That little no-name guitar, poor in quality, tarnished with age, provided me with an opportunity to fall in love with the world of music. And, in a contributing way, helps to support our family and encourage me in my pursuit of the arts to this very day.
My father and mother saw this investment opportunity, took the risk, and said, “Yes.” That $10.00 has earned thousands of dollars more. And more importantly, it has enriched my life and the lives of persons moved by the music I have produced. I will always be grateful that my parents were willing to encourage me on this path. There was no guarantee of success, or return.
You can never tell about an investment.
I think of this, too, as I get older. And I consider my parents and the lives they lived. Each of us is just a small instrument, imperfect, flawed, and aging daily. We long to grow beautiful with age, we hope to possess the aura that comes from established character.
What will our value be?
A great deal has been invested in each of us, hasn’t it?
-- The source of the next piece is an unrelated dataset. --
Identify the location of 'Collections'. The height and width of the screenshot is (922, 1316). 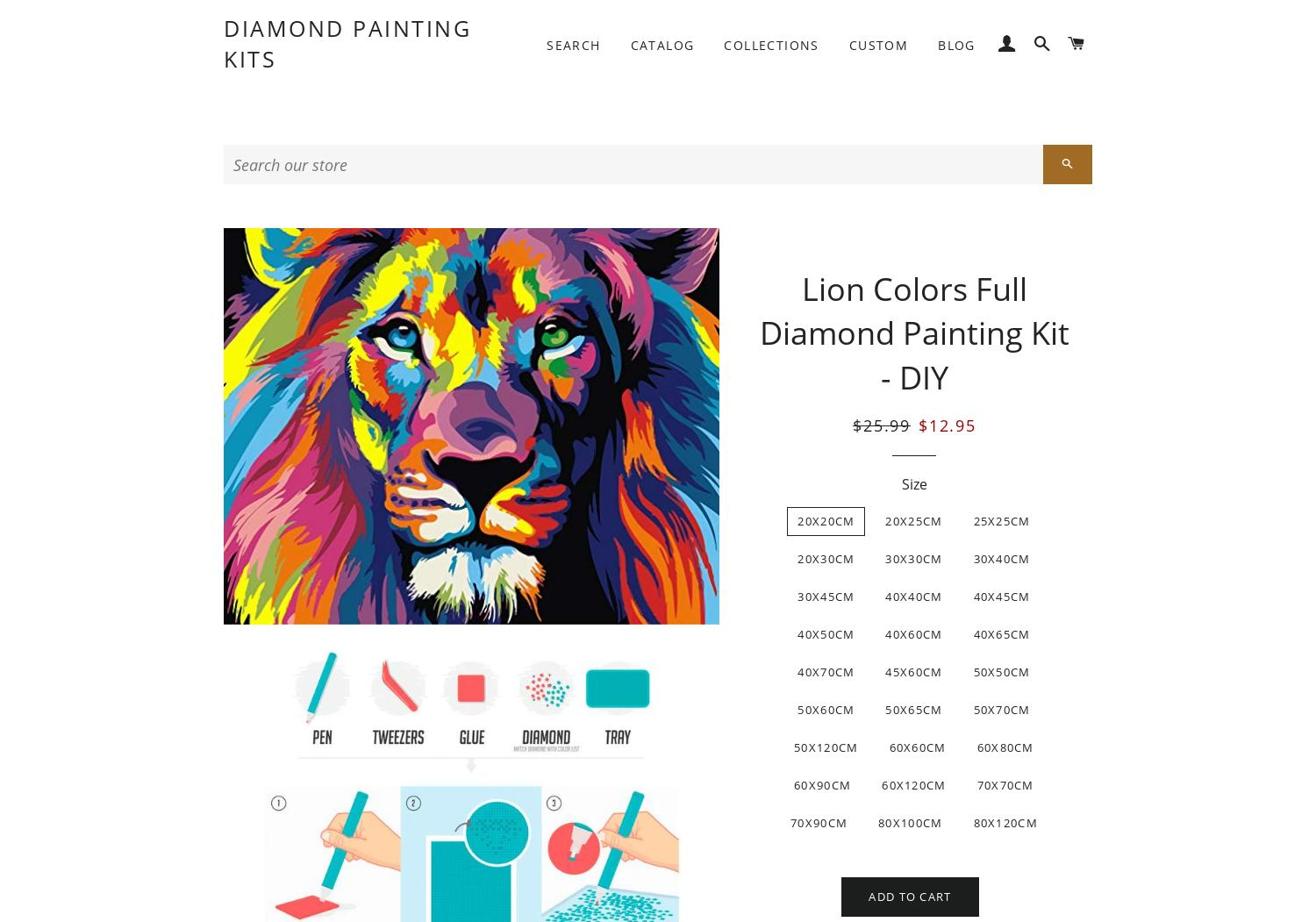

If the market soars, if the currency rises in value, if the price of gold increases, we expect a good return on investment.
If we put stock in our lives and the lives of those around us, there will be a return as well.
Our own personal patina. Like my first guitar.
Thank you so much for the accolades; your encouragement means a great deal.
I’ll sum it up by saying I believe any investment your parents made in you, your guitar and otherwise, has netted a wonderful return in the man that you are. Your musical ability, and your teaching, example, and friendship have been an inspiration to so many, including me. Love you, my friend.
Reminds me of the Parable of the Talents too. Good..keep writing!
Thank you, Sandy.
Love this. Priceless is right.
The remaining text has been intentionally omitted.